:: EXERCISE BRIEF ::
State how many lines in the records below contain the word "equipment". Reply with the number alone.

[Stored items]

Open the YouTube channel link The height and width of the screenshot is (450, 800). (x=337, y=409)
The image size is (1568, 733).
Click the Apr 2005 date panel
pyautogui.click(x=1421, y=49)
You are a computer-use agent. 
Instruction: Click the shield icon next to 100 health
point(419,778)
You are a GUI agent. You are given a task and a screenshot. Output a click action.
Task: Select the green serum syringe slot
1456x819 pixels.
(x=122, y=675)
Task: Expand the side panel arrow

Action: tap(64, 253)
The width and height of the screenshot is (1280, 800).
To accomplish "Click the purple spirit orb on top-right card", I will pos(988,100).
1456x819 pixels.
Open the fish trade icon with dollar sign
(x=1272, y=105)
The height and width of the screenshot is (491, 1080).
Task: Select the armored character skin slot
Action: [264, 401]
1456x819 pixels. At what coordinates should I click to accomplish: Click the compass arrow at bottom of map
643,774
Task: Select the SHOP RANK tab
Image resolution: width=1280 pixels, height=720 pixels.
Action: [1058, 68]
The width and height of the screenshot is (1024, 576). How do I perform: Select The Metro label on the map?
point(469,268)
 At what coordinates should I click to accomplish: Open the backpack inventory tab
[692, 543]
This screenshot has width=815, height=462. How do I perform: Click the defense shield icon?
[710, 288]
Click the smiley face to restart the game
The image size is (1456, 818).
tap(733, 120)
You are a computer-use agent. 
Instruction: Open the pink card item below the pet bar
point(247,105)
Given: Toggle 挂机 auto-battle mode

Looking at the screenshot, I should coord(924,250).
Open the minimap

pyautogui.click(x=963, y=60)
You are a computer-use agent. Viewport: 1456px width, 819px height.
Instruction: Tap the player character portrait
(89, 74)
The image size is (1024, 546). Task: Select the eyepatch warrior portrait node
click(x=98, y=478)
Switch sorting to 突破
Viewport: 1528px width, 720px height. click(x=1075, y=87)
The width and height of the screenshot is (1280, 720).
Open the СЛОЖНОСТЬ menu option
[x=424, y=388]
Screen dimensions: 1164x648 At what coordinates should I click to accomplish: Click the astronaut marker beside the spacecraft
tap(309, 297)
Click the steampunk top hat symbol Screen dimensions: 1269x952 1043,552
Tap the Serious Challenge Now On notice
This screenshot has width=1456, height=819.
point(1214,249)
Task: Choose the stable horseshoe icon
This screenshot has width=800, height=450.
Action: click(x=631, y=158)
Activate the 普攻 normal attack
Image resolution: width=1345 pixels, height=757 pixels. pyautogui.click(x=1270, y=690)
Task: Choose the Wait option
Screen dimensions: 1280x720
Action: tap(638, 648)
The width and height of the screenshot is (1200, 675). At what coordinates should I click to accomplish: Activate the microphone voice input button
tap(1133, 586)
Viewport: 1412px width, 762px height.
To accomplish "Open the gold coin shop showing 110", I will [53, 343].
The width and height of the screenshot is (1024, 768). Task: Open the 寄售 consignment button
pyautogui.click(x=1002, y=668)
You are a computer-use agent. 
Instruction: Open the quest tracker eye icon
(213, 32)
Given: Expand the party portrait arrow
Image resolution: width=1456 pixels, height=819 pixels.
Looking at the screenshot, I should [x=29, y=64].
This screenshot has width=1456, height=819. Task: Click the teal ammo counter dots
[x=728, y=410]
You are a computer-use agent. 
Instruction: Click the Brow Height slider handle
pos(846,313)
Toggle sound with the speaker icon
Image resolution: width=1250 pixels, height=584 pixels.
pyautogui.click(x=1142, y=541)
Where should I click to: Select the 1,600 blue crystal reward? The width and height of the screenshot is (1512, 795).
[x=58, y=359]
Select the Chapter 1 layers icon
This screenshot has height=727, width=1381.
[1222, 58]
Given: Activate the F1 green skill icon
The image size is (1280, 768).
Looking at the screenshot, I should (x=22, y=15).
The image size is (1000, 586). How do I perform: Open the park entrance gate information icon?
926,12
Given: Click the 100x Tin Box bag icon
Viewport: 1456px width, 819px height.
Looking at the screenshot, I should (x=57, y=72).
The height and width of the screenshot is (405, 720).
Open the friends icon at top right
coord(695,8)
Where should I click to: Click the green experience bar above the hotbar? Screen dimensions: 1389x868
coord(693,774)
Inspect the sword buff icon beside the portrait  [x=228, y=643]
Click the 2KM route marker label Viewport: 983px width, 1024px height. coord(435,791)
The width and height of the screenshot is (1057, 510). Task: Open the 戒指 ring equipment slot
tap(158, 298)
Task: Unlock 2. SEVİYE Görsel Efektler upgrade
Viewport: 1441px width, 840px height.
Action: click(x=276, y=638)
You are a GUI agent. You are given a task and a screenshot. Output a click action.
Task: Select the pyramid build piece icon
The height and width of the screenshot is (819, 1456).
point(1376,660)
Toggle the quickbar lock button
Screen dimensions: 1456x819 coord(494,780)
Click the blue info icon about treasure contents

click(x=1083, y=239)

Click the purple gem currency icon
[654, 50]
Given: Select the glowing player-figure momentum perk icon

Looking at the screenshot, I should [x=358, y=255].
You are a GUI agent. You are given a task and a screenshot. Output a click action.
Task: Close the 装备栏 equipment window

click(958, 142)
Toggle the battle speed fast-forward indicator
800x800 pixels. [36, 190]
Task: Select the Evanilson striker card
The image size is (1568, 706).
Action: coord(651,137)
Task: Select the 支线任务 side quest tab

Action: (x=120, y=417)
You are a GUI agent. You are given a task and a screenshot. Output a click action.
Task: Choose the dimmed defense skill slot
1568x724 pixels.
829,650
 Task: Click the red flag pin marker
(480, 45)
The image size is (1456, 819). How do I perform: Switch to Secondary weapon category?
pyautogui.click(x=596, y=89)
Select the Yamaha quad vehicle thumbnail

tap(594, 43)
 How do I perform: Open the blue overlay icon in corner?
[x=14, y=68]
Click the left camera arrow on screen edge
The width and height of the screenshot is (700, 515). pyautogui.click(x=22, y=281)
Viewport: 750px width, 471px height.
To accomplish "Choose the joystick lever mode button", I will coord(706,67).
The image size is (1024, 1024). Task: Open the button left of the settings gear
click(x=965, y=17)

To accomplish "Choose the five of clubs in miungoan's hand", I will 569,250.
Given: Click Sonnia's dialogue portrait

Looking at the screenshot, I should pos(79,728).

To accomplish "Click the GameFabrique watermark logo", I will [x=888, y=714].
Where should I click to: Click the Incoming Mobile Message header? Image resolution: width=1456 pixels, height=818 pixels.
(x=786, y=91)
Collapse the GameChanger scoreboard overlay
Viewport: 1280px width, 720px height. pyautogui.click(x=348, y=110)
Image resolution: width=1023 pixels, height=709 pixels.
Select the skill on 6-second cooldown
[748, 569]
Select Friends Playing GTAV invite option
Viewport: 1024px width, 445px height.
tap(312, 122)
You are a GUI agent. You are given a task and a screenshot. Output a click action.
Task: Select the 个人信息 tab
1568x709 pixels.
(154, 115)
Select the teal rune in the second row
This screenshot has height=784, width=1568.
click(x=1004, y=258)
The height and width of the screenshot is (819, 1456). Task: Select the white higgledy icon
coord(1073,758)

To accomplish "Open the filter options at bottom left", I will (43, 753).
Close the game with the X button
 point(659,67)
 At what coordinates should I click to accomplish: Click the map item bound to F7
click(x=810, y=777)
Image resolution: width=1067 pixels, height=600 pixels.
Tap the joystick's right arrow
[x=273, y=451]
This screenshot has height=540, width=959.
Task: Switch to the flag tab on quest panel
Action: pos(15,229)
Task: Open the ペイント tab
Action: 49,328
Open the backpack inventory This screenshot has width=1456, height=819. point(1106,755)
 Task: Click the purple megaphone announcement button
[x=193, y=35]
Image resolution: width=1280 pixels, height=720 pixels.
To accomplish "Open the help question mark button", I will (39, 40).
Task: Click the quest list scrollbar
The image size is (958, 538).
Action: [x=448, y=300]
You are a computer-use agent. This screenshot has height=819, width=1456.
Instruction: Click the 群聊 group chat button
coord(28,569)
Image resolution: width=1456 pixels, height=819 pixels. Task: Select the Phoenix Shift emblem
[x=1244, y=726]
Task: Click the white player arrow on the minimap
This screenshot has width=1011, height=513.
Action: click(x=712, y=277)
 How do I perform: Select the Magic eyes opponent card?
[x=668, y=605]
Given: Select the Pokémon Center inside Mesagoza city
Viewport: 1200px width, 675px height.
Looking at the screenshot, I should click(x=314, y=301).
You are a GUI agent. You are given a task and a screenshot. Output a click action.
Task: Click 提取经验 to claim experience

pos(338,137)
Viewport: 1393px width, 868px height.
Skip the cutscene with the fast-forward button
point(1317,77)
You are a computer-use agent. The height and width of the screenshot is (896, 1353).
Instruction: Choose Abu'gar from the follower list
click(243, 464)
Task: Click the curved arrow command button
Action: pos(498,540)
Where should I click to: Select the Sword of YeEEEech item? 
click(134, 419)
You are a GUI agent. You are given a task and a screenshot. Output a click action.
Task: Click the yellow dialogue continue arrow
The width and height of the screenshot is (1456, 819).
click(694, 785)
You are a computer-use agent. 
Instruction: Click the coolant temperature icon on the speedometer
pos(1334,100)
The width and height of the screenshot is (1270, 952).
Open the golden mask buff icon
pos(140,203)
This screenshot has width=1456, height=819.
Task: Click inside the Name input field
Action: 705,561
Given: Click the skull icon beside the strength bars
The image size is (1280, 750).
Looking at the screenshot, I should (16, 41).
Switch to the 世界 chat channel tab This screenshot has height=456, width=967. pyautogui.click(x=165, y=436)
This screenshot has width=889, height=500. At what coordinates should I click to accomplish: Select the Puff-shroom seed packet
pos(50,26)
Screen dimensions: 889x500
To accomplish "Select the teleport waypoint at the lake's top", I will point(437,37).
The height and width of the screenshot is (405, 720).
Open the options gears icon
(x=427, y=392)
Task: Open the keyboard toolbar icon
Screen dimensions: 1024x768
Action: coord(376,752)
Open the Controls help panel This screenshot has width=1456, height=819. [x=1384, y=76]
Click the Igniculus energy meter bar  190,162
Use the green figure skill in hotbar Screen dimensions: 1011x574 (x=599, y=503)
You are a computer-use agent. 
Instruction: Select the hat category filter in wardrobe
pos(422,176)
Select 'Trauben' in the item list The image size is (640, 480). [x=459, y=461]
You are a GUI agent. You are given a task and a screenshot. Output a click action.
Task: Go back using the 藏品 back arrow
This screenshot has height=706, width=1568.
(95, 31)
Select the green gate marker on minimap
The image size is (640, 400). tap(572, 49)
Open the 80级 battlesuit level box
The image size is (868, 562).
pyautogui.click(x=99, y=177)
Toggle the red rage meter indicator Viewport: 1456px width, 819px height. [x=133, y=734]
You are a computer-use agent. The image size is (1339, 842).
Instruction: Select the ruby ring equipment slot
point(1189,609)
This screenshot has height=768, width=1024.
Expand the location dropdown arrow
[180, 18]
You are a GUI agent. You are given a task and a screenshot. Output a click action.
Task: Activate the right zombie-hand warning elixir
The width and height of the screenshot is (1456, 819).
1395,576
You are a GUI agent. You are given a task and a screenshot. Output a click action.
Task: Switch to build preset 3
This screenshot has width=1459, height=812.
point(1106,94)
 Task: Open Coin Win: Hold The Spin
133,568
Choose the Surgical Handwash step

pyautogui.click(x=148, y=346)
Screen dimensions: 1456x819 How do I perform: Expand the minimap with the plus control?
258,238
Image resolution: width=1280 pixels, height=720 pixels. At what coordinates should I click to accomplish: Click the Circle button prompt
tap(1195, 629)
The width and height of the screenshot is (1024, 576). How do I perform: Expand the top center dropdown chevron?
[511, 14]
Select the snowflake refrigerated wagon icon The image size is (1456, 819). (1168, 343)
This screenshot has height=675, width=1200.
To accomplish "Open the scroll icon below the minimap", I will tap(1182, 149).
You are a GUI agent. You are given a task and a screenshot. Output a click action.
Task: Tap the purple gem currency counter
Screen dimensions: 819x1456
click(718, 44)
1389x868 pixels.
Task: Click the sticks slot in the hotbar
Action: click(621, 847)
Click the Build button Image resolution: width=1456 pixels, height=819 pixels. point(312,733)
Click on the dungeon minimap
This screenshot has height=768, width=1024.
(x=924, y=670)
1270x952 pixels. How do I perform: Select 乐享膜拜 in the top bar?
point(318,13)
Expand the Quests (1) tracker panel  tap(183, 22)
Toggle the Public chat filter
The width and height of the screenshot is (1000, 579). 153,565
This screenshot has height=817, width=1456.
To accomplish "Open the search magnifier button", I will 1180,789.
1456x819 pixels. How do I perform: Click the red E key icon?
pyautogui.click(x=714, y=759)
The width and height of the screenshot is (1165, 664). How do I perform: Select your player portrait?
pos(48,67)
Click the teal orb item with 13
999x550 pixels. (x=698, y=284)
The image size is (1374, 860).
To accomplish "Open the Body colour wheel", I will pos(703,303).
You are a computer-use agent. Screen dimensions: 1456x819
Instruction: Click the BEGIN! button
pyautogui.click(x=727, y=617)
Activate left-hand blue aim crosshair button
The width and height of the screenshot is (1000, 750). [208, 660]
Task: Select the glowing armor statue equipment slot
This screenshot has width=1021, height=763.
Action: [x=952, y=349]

:: ANSWER FOR THE TASK ::
4